Beginning with the line containing "1557x600 pixels." and ending at the last line of the records, transcribe each line exactly. Do not include pictures.

── Record excerpts ──

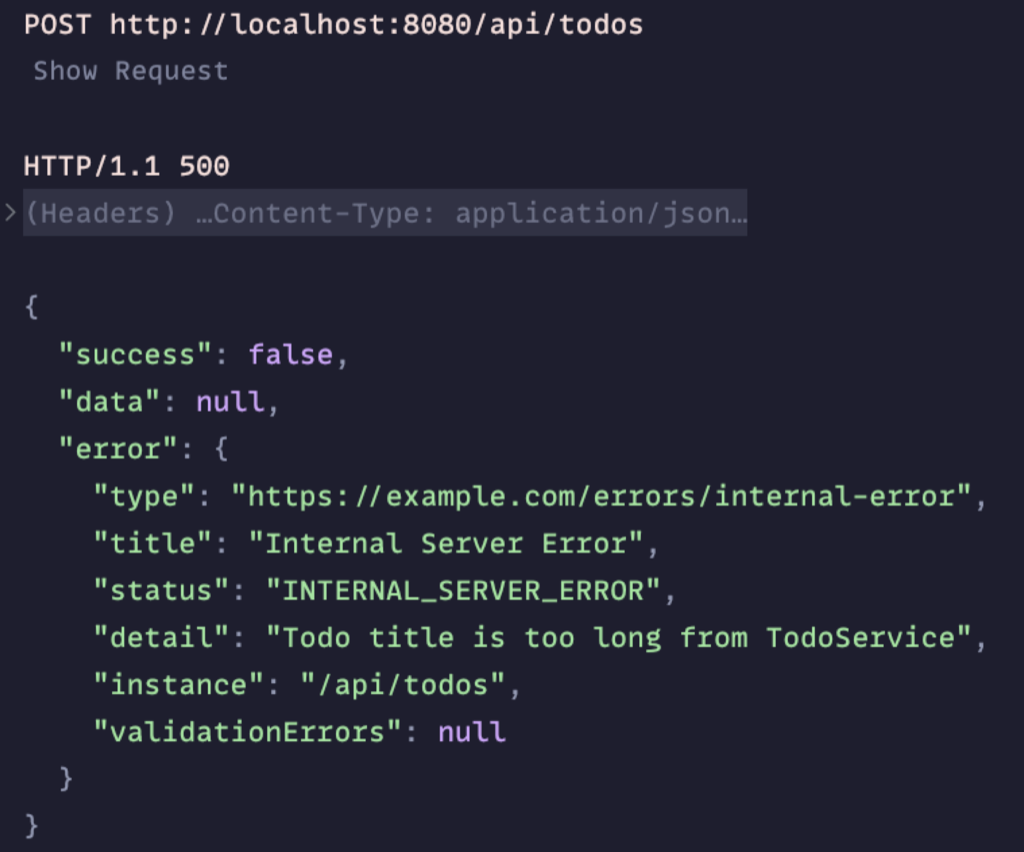Screen dimensions: 1024x852
Task: Click the "data" key in the response
Action: (109, 402)
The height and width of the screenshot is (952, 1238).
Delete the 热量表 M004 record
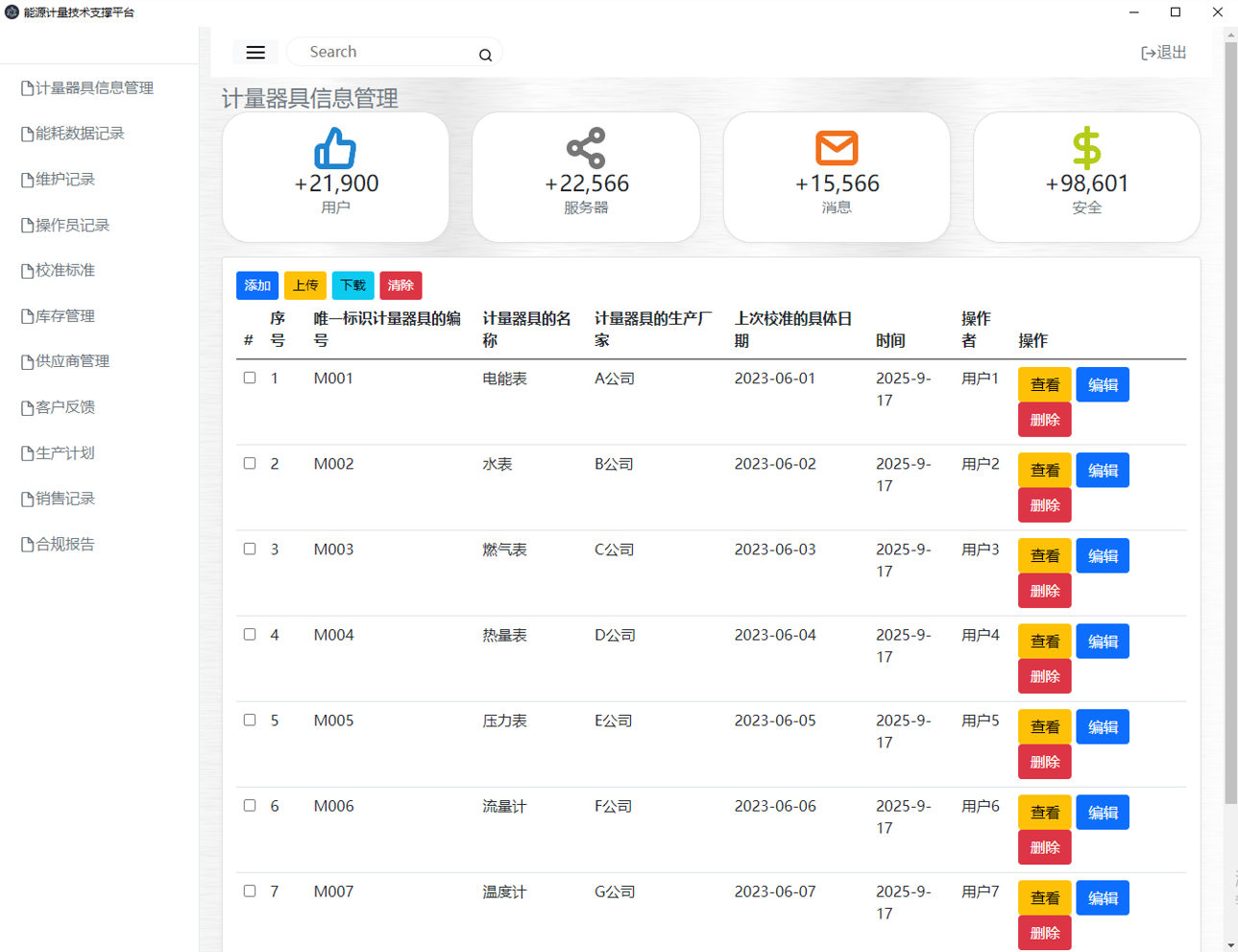1044,676
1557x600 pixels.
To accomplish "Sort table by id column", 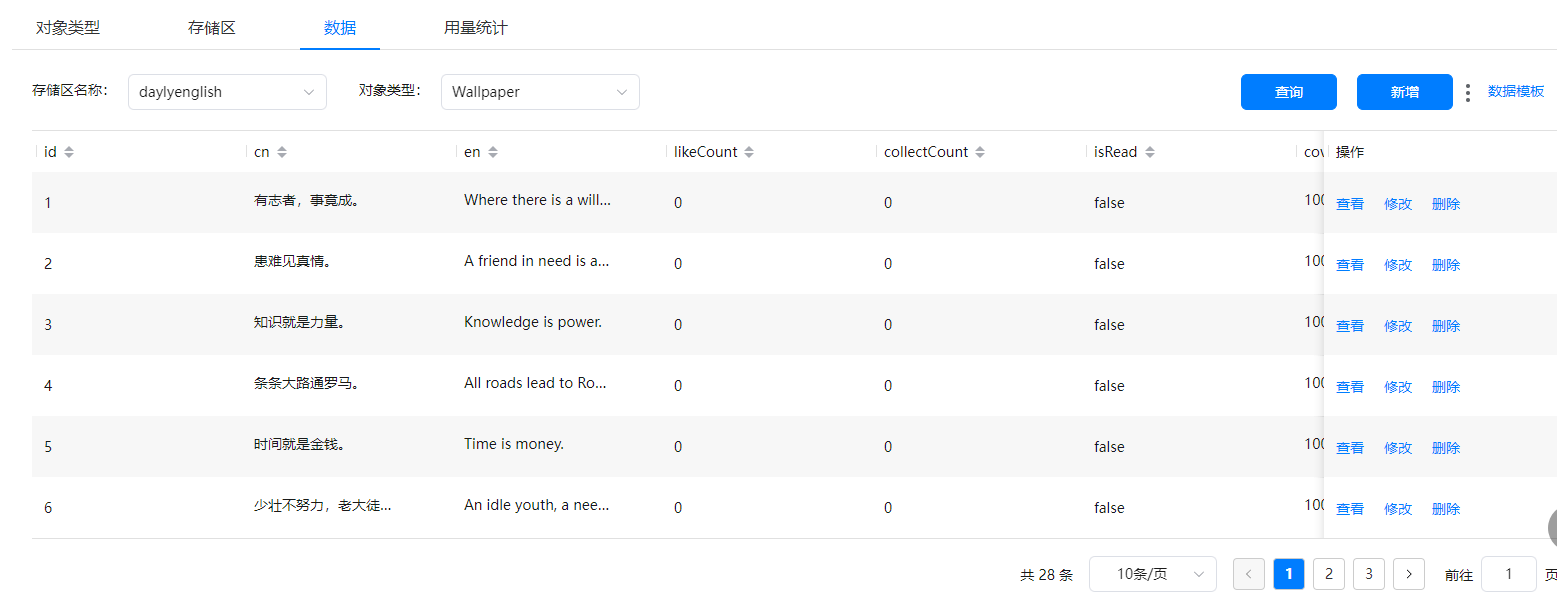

───

## Output of the exercise
1557x600 pixels.
To accomplish "Sort table by id column", 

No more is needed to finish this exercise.